We’ve known for a while now that humans are bad for marine life, but it can be hard to gauge in fundamental terms just how devastating our impact has been. A new study, published this week in the journal Science Advances, offers one striking way of understanding it: humanity has taken so much from marine biodiversity that we’ve actually broken one of the widest-ranging laws of nature.
From the blue whale – larger than any animal in the history of the planet – to the Myxozoa jellyfish – too small to be seen by the human eye – the Earth’s oceans are home to some of the weirdest, wildest life forms around. And for centuries, there’s been a hidden harmony governing them: a biomass distribution law that seemed to guarantee that, overall, size classes in the ocean were pretty evenly matched.
“[T]o a first approximation,” wrote Sheldon et al, the team who first hypothesized what’s become known as the size spectrum or Sheldon spectrum, in 1972, “roughly equal concentrations of material occur at all particle sizes … from bacteria to whales.” Essentially, they said, if we sort marine life into bins labeled by roughly equal logarithmic size classes – for instance, whales would be put in a bin marked “10-100 meters” (33-328 feet); dolphins and tiger sharks would go in the “1-10 meter” (3-33 feet) bin, and so on – then those bins should, with only a few exceptions, end up being the same size. To give a standard example: a bacterium may be 23 orders of magnitude smaller than a blue whale, but there are also about 23 orders of magnitude more bacteria in the ocean than blue whales.

Quite a few studies have tried to verify the Sheldon spectrum over the years, and most have found it to hold up. But the ocean is a huge place, and none have yet been able to take into account the full range of organisms that inhabit it. That was something the team behind this week’s findings wanted to change.
“One of the biggest challenges to comparing organisms spanning bacteria to whales is the enormous differences in scale,” explained lead author Dr Ian Hatton. “The ratio of their masses is equivalent to that between a human being and the entire Earth. We estimated organisms at the small end of the scale from more than 200,000 water samples collected globally, but larger marine life required completely different methods.”
Using a range of ocean observation techniques such as sonar and satellite observations, as well as the most recent meta-analyses, the team tested Sheldon’s hypothesis: first, they evaluated it in its “pristine” state before 1850, “before industrial-scale human capture of fish and marine mammals,” the study explains, using a combination of established historical reconstructions and marine ecosystem models.
“We were amazed,” said study co-author Dr Eric Galbraith. “[E]ach order of magnitude size class [contained] approximately 1 gigaton of biomass globally.”
Under pristine conditions, they had found, the Sheldon spectrum held up. But then they tested the hypothesis under current circumstances.

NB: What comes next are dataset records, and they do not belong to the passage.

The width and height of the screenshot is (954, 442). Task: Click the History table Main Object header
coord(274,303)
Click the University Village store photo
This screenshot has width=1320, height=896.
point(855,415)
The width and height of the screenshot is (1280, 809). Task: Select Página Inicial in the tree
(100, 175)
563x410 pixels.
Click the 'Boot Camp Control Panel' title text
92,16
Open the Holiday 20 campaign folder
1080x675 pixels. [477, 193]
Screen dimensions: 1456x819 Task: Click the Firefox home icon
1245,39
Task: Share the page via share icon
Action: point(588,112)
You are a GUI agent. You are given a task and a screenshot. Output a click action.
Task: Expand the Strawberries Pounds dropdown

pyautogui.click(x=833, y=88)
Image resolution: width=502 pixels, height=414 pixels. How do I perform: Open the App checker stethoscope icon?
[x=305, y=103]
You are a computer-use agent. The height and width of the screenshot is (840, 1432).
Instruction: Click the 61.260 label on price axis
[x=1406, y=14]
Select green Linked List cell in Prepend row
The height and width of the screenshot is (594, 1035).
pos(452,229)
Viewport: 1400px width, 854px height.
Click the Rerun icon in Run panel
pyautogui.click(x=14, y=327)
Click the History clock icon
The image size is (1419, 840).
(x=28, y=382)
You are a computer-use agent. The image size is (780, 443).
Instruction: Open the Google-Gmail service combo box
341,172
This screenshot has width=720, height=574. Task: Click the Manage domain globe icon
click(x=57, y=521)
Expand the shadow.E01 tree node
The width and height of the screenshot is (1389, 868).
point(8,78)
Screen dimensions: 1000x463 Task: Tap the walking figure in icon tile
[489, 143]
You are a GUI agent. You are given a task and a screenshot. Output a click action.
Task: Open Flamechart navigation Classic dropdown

“[The] whole-ocean pattern is not immune to human impacts,” explains the study. “Despite marine mammal and wild fish catches amounting to less than 3 percent of annual human food consumption … fish more than 10 grams [0.4 ounces] in size and marine mammals are likely to have been reduced in biomass by about [60 percent] and the largest size classes appear to have experienced a near 90 percent reduction in biomass since 1800.”
Even under extreme climate change scenarios, the authors say, these losses are orders of magnitude worse than we should expect – and they throw into sharp relief the outsized impact humans are having on marine ecosystems.
“Prior work has pointed out that humans are now the top predator in the marine ecosystem, having extracted most of the predatory fish and mammals that previously occupied the upper ranges of the size spectrum,” notes the study. “This raises the question: Do humans now play the same role previously played by the predators we have removed? Have we simply inserted ourselves into the marine size spectrum and now act as a functionally equivalent top predator? The answer is clearly no.”
“Clearly, humans have not merely replaced the ocean’s top predators but have instead, through the cumulative impact of the past two centuries, fundamentally altered the flow of energy through the ecosystem.”